You see, the good news is that Jesus is there in the boat, in the storm with us. Even if we don’t think he’s not paying attention, even if we think he’s forgotten us, he has not. He is there in the storm with us. It’s a crazy question the disciples ask, really, because of course he cares if they drown. If their boat goes down, so does he, because he’s in the boat with them. Mark’s little community that he was writing this Gospel to knew the storm of persecution (cf. Lane 12-17), and they needed this story so they could remember that Jesus, the one they had put their trust in, is Lord of the storms. Even the winds and the waves obey him. And so, in early Christian art, one of the symbols for the church was a boat, tossed on the waves, because that reminded the people that Jesus was in the boat with them (Lane 178). In fact, the word for the place where you sit each week in this sanctuary is the “nave,” which is a word that comes from the Latin, navis, meaning “ship.” We hear that in our word “Navy.” So we’re in the boat, even when we’re here in worship. And Jesus, Lord of the storms, is present with us. And when he is here, there is ultimately no reason to fear.

Sometimes, though, the storms in our lives make it difficult to see him, and so for the next few weeks, as we journey through this Lenten season, we’re going to look again at Jesus. The early believers in him were said to be people of “The Way;” it wasn’t until later, at Antioch, that they were called “Christians” (Acts 11:26). Originally, this faith was known as the way—the way to live, the way to find hope and salvation. John Wesley, the founder of the Methodism, said he wanted to know one thing: “the way to heaven.” And so, for the next six weeks, we’re going to look at “The Way,” and focus on the life and ministry of Jesus. We want to understand his message better. We want to see him more clearly. We want to learn how better to follow him, to trust him, to place our lives in his hands. We want to answer for our own lives the question the disciples asked: “Who is this man?” 
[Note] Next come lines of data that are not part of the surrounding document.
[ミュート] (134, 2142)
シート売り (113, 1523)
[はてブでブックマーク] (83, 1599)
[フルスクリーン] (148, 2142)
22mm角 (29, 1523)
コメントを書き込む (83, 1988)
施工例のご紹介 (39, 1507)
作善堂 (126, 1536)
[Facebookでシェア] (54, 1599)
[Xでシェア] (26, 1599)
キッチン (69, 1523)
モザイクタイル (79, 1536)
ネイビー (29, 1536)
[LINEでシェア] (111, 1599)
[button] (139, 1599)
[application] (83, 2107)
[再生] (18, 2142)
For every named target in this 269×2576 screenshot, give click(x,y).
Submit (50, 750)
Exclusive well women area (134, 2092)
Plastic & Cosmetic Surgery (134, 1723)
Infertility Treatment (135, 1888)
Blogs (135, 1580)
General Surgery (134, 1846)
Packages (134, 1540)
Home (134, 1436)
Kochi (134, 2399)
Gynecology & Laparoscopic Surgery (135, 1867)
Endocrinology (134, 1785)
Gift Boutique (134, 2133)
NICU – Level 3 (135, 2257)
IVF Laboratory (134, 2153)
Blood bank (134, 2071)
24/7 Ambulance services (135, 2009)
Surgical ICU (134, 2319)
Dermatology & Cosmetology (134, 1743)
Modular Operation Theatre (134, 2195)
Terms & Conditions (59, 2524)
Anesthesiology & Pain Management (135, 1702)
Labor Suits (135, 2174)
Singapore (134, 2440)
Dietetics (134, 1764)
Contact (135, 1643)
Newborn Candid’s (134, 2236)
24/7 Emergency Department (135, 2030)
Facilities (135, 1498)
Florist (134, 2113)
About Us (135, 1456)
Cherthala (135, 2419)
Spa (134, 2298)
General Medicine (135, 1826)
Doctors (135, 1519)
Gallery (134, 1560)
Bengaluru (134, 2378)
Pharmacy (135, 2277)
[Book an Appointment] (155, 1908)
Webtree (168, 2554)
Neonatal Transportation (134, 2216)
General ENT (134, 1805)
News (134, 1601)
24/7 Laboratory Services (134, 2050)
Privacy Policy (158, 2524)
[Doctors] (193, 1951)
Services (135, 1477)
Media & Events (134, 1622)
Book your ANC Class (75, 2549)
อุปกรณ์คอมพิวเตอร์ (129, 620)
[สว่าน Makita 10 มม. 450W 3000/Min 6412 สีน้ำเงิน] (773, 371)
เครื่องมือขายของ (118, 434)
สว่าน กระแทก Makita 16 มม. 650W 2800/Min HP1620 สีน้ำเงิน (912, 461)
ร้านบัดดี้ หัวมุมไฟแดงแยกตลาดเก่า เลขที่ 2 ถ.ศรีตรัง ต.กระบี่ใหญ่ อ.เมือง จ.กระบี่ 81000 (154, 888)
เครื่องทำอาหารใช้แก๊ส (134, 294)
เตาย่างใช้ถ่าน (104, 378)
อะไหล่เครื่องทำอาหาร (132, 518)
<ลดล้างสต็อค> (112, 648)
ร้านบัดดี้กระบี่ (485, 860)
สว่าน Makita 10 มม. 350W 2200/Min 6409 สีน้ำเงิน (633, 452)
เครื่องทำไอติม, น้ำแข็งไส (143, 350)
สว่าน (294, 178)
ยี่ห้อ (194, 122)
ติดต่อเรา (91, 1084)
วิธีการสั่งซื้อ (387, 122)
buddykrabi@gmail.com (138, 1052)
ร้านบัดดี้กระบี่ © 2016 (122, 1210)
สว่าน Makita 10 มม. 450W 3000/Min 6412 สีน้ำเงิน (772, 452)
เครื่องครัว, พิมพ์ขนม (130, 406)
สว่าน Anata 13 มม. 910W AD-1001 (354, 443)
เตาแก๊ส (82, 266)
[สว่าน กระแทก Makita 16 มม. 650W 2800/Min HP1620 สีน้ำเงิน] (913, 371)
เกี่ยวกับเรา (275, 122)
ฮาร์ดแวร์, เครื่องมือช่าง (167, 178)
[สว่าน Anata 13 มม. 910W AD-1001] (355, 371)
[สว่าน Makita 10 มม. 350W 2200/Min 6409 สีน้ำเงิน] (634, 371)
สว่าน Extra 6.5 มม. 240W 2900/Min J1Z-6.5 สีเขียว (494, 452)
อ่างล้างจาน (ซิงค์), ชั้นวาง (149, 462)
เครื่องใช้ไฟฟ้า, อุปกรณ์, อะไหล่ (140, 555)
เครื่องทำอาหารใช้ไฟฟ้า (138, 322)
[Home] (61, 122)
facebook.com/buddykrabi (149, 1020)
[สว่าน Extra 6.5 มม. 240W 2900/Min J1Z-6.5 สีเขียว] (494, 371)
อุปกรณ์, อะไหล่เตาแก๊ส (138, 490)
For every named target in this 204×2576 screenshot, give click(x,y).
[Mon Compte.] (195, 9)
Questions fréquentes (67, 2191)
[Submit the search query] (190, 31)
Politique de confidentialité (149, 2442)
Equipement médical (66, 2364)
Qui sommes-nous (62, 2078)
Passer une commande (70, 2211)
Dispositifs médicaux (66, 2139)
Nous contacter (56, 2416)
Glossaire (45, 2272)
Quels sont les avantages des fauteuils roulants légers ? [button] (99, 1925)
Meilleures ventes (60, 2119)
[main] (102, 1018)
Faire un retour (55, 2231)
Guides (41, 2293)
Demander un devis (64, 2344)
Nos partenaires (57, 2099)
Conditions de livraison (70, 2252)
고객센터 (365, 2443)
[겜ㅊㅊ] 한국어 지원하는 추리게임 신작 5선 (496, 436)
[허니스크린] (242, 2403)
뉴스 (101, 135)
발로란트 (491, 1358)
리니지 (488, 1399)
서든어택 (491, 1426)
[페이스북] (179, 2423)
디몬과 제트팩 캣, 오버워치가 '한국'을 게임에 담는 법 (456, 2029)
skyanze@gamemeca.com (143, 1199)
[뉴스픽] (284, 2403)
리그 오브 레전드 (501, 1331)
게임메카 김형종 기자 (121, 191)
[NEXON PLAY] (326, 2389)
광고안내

Even as we’re seeking to know more who he is, we’ll also learn more who we are, and our first step on this journey tonight is to realize that he is Lord and we are not. One way we symbolize that, each year as we begin the Lenten season, is to place ashes on our forehead. Ashes are a symbol of mortality, of suffering—tonight, we might say they are a symbol of the storms in our lives. And when we place them on our foreheads in the shape of a cross, we’re declaring who is Lord over our mortality, our suffering, our storms. We’re proclaiming who it is we want to trust. That’s why we begin this season with ashes, because this season, which begins in death, is ultimately headed toward the celebration of Easter and resurrection, the time when the ultimate answer to the question, “Who is this man?”, is given. He is the one whom the wind and the waves, and even death itself, obey.

Tonight, as you come forward to receive the ashes, there is a small card that I invite you to pick up. On it is a prayer you can use tonight and throughout the Lenten season, and on the back side are some reminders of why we use ashes on this night. As we prepare our hearts for this time of reflection, we’re going to sing an affirmation of faith, for the heart of who we are and what we are about is Jesus. It’s only in Christ alone that we can really do anything. That’s what the disciples learned on a stormy sea in the middle of the night, and that’s what we also will discover along the way. Let’s sing, shall we?